Initiating chamber: Illinois Senate
- Bill title: Senate Bill 7
- Passed: May 29, 2019

Revising chamber: Illinois House of Representatives
- Bill title: House Bill 1438
- Passed: May 31, 2019

= Illinois Cannabis Regulation and Tax Act =

2019 U.S. state law

The Cannabis Regulation and Tax Act (Illinois House Bill 1438) is an act legalizing and regulating the production, consumption, and sale of cannabis in Illinois. It was approved by both houses by May 31, 2019 and came into effect January 1, 2020.

It marked the first act of a U.S. state legislature creating a regulated cannabis system (versus a voter initiative as enacted in Colorado, Washington State and California, or an unregulated system as in Vermont or the District of Columbia).

==History==
===Background===
State Senator Heather Steans introduced a legalization bill in 2018 that did not pass. In 2018, J. B. Pritzker ran for Governor of Illinois on a platform to legalize cannabis, among other issues, and was elected in November, 2018. A 2017 poll conducted by Illinois Policy Institute showed over 70% support in the state for legalization and regulation.

===2019 legislation===
Senate Bill 7, a legalization shell bill, was introduced in early April 2019. Provisions of the bill were announced on May 4. SB7 was passed by the Senate May 29. The bill became House Bill 1438. During debates, Rep. Anthony DeLuca reenacted the 1987 This Is Your Brain on Drugs anti-drug PSA on the House floor. HB 1438 was amended and passed by the House of Representatives on May 31. Sponsors of the legislation were Senator Heather Steans and Rep. Kelly Cassidy.

==Provisions==
Under the act, personal possession of up to 30 grams of cannabis is legal for Illinois residents at least 21 years of age, with lower limits for non-residents.

The bill contains expungement provisions supported by civil liberties advocates. Around 700,000 marijuana-related police records and court convictions are expected to qualify to be erased under the bill. Cases of marijuana possession under 30 grams will automatically be expunged. Cases involving more than 30 grams will require court approval to be expunged.

The bill contains social equity provisions, including license application benefits for social equity applicants and $12,000,000 in funding for social equity programs.

The bill allows for local communities to decide whether or not to allow cannabis-related businesses, collect additional taxes, and establish zoning requirements.

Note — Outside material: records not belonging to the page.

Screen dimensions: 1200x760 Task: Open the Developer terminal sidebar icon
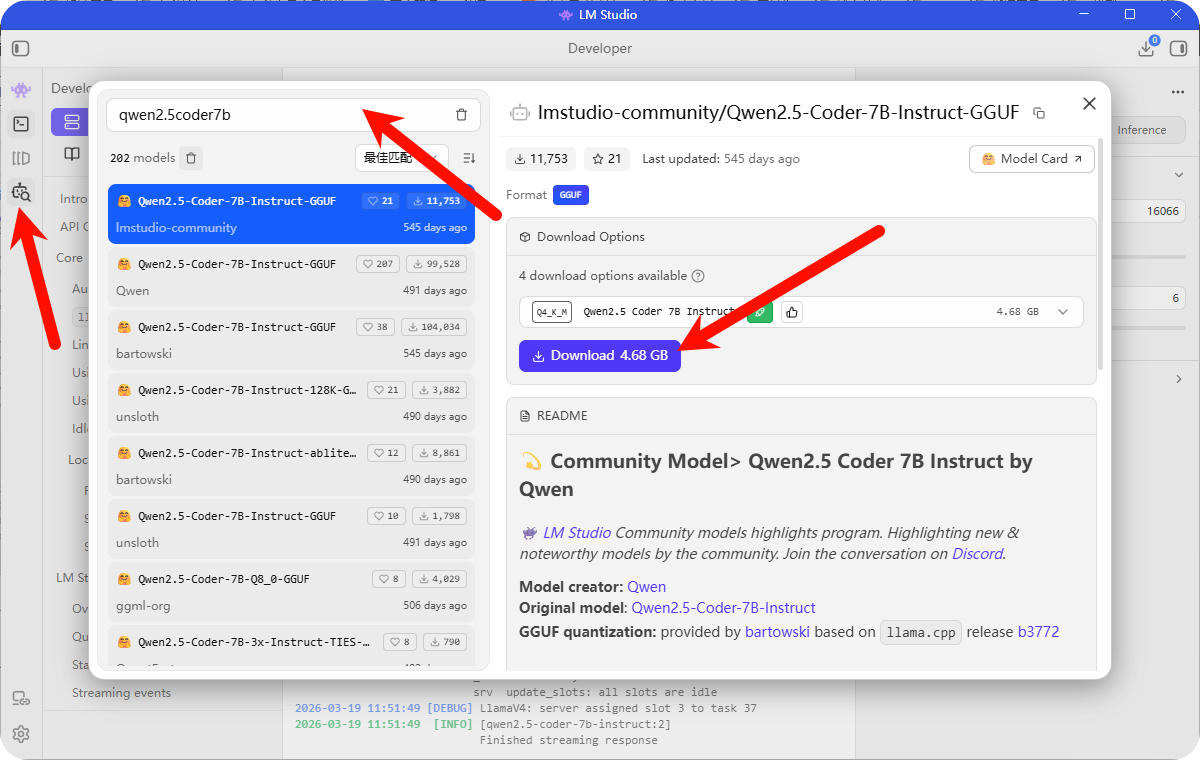click(x=21, y=124)
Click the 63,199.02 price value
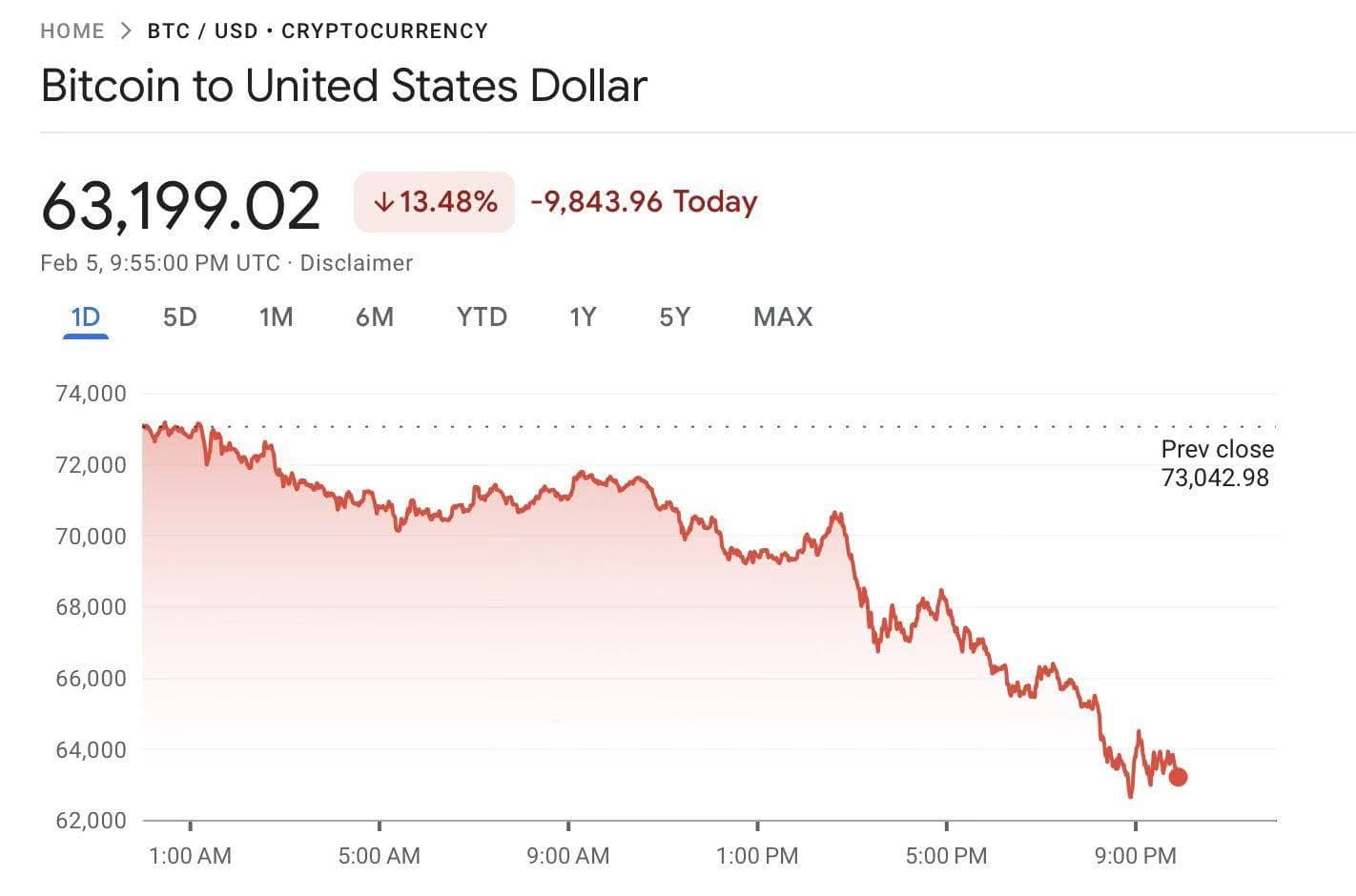 pyautogui.click(x=181, y=205)
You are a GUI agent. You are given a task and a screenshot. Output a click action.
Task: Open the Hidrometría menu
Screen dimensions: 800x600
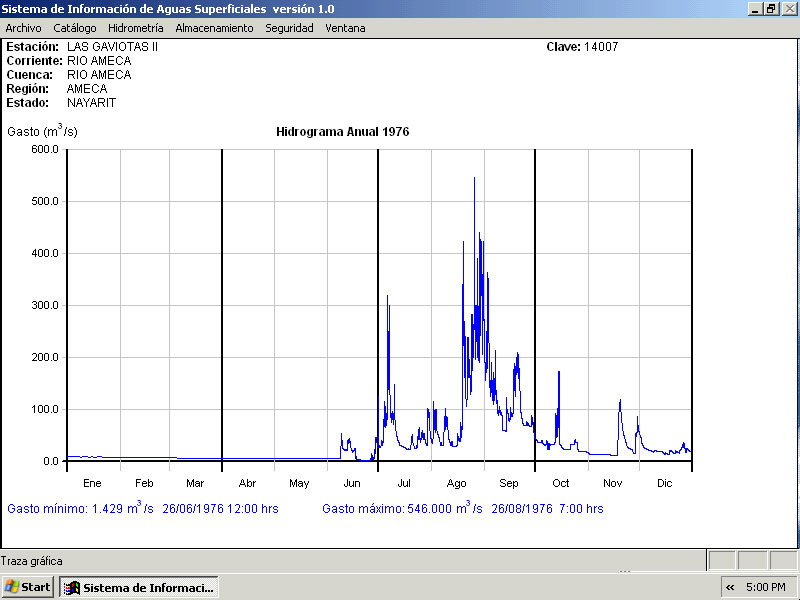click(135, 28)
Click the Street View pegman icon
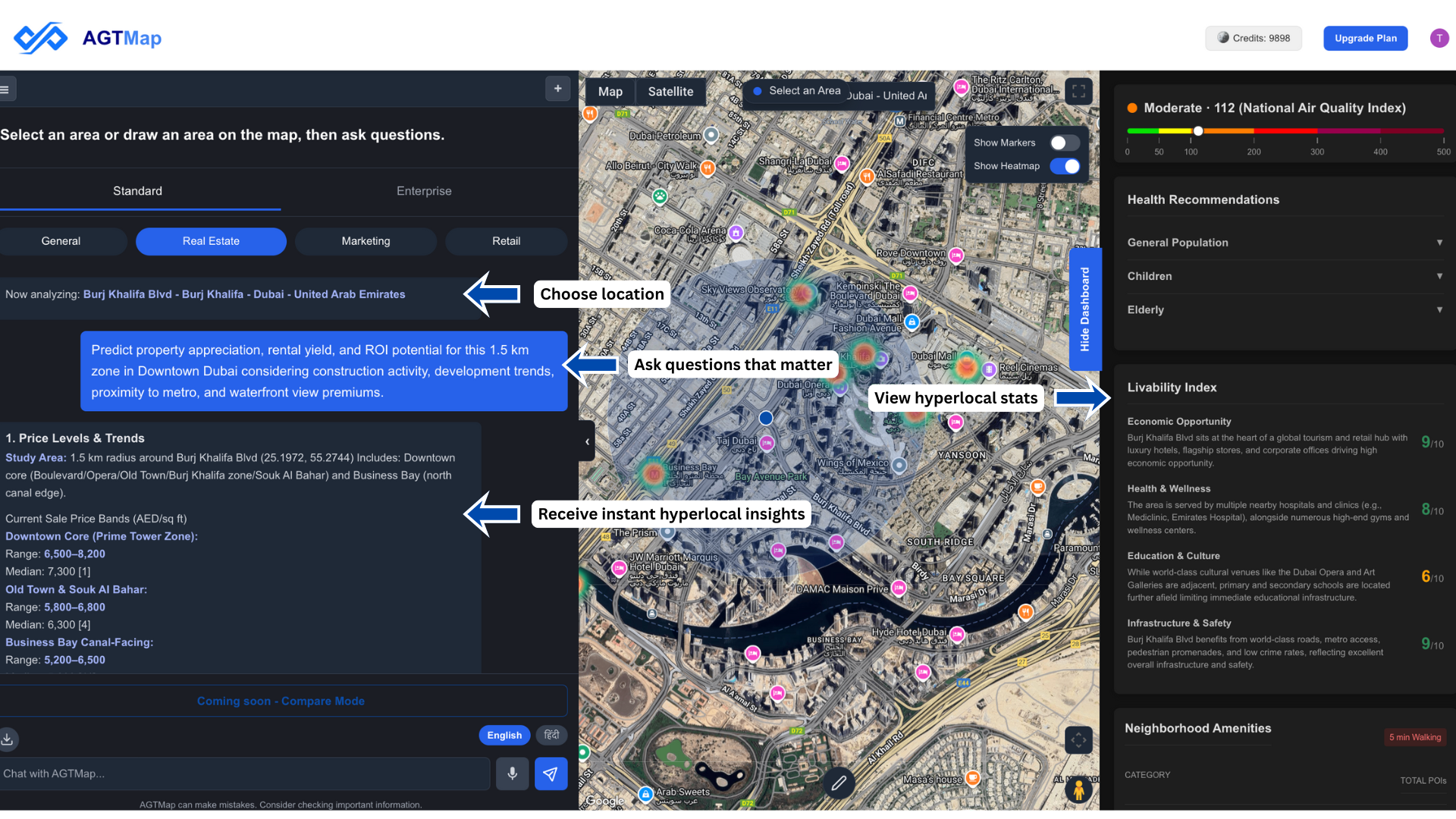 tap(1078, 789)
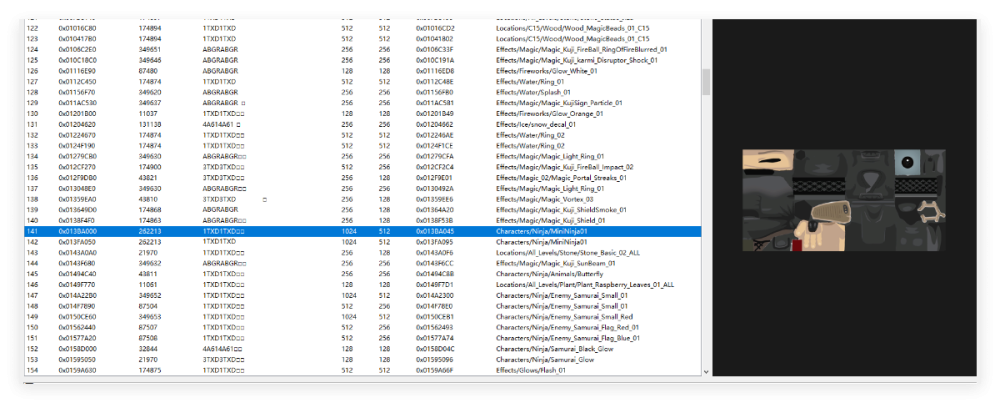Screen dimensions: 1000x403
Task: Select the Fireworks/Glow_White_01 row
Action: click(x=362, y=71)
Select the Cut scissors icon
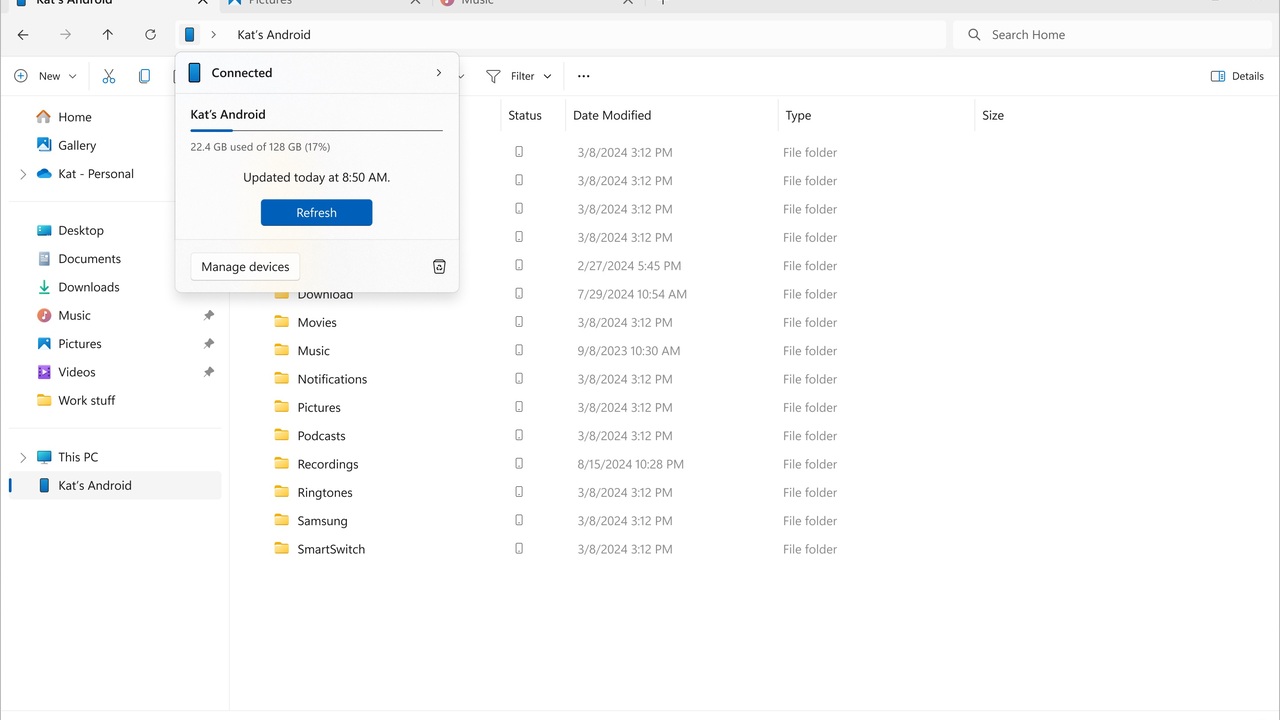The height and width of the screenshot is (720, 1280). pyautogui.click(x=108, y=75)
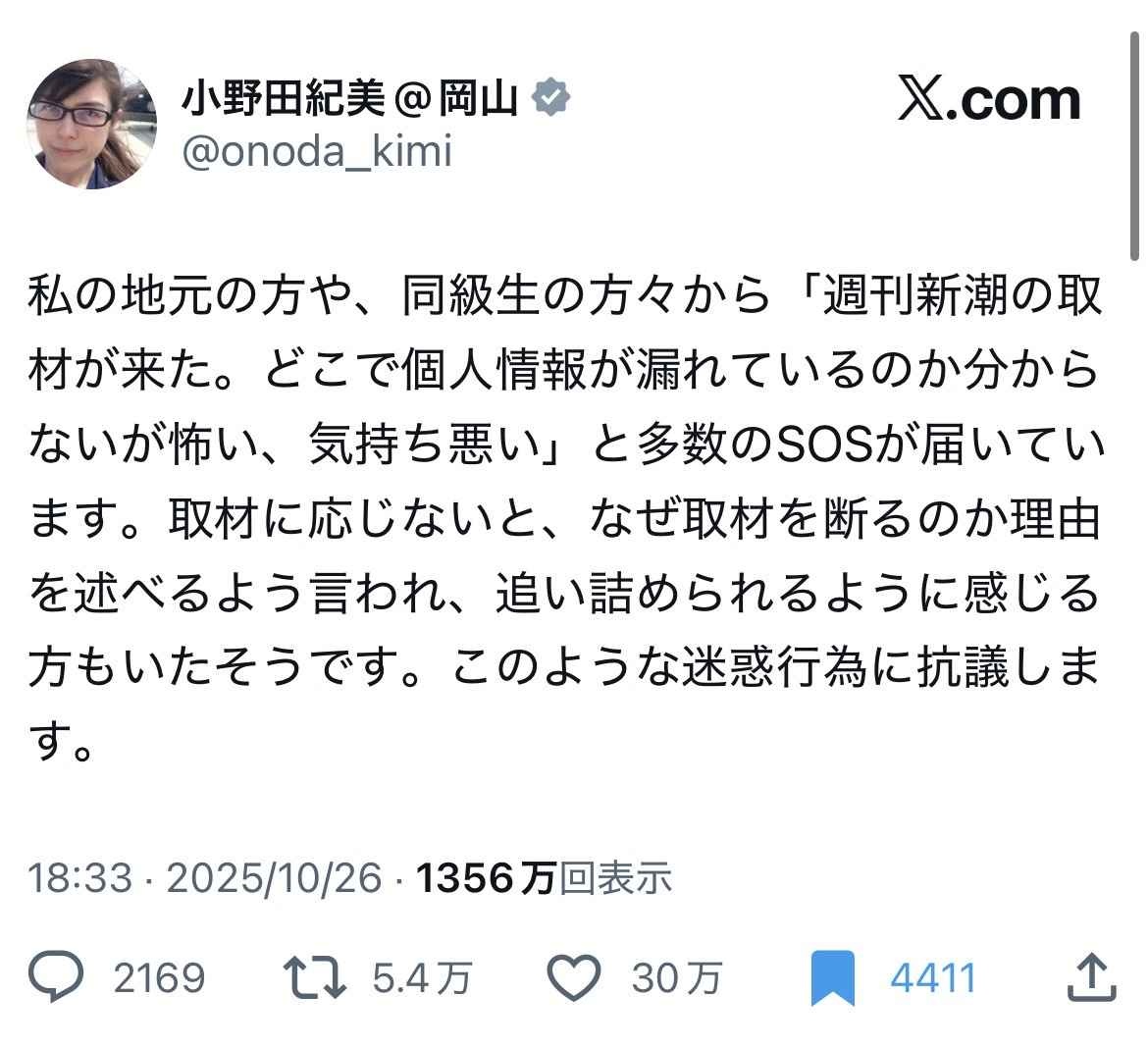
Task: Like the tweet with the heart icon
Action: point(572,977)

The act created the position of Illinois Cannabis Regulation Oversight Officer within the Illinois Department of Financial and Professional Regulation, and the Adult Use Cannabis Health Advisory Committee within the Illinois Department of Human Services.

==Reactions==
Clergy for a New Drug Policy supported the bill, as did civil liberties advocates. It was opposed by a group called Healthy and Productive Illinois, associated with Smart Approaches to Marijuana; Illinois Sheriffs' Association and the Illinois Association of Chiefs of Police; and by No Weed Illinois which included Peter B. Bensinger, the former U.S. Drug Enforcement Administration director and Illinois Department of Corrections director, and a group called Marijuana Victims Alliance.